Some of the examples in the above list may seem surprising, for example where a person unintentionally pressed the accelerator instead of the brake. Again, it is worth stressing that much will depend on what actually happened, with concepts such as ‘…even for only a short time…’ being open to argument.
Similarly, when does ‘…failing to have proper and safe regard…’ (a legal duty anyway) stray over the line from being careless driving to dangerous driving?
And finally, is ‘overtaking which could not have been carried out safely…’ something that is inherently in danger of being judged by hindsight?
In stressful situations, particularly where serious harm has been caused, there is an instinctive reaction to think that the driving error must have been very serious.
What we know of course is that on occasion even the slightest error can result in very serious consequences.

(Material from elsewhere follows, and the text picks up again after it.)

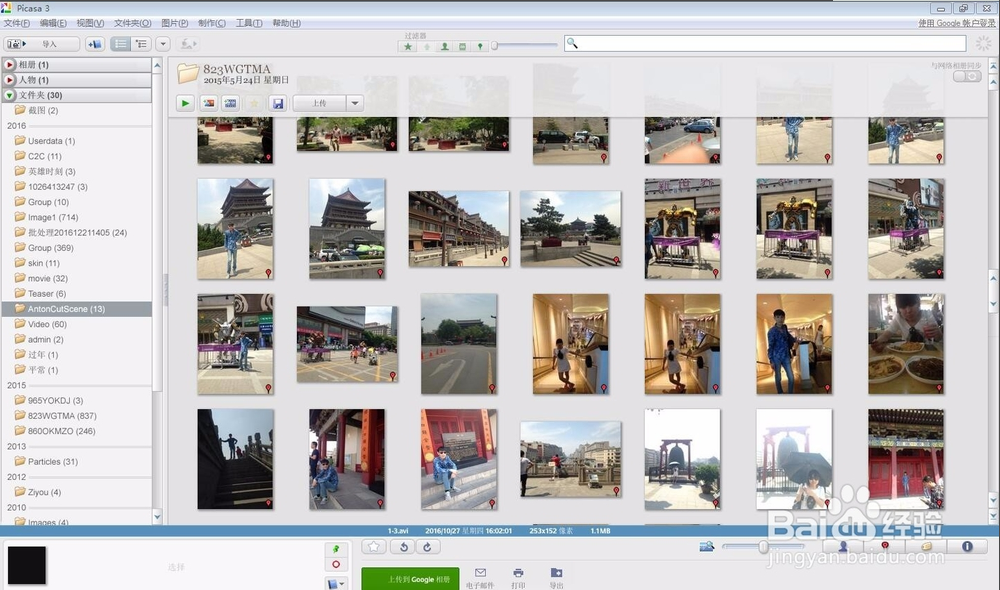Click the email envelope icon
The image size is (1000, 590).
[480, 573]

It is therefore vital that if you are going to be interviewed by police after an accident that you have legal representation from the outset.
It does not matter if you are arrested or have been asked to go for an interview under caution (a Caution +3 interview), legal advice and assistance at a police station is free of charge, regardless of your financial means.

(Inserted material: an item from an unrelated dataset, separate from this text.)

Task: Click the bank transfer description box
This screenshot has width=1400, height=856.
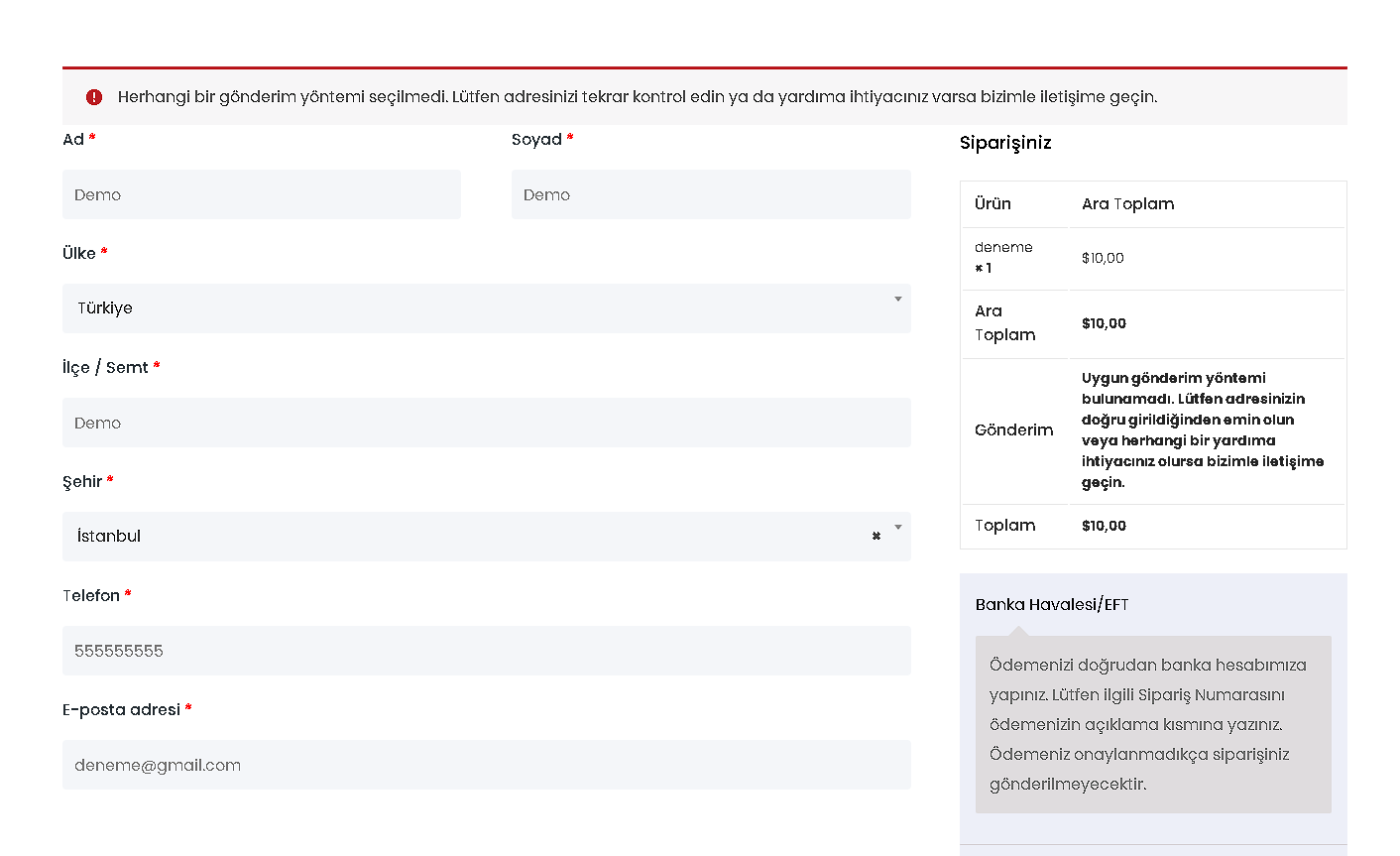Action: pyautogui.click(x=1153, y=725)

Accident investigation and reconstruction is now an important consideration in these cases, allowing scientists and engineers to see exactly the cause(s) of an accident and the magnitude of error, often exposing the culpability of others.
Eye-witness testimony is not always reliable and is also often tainted by the result of the driving as opposed to the driving itself.
In some cases, it will be clear-cut, but there may still be room for manoeuvre and a plea to the lesser offence of careless driving may be an option.
How we can assist
Whether facing imprisonment or not, the loss of a driving licence is for many people an incredibly serious penalty in itself, so all steps should be taken to avoid that happening.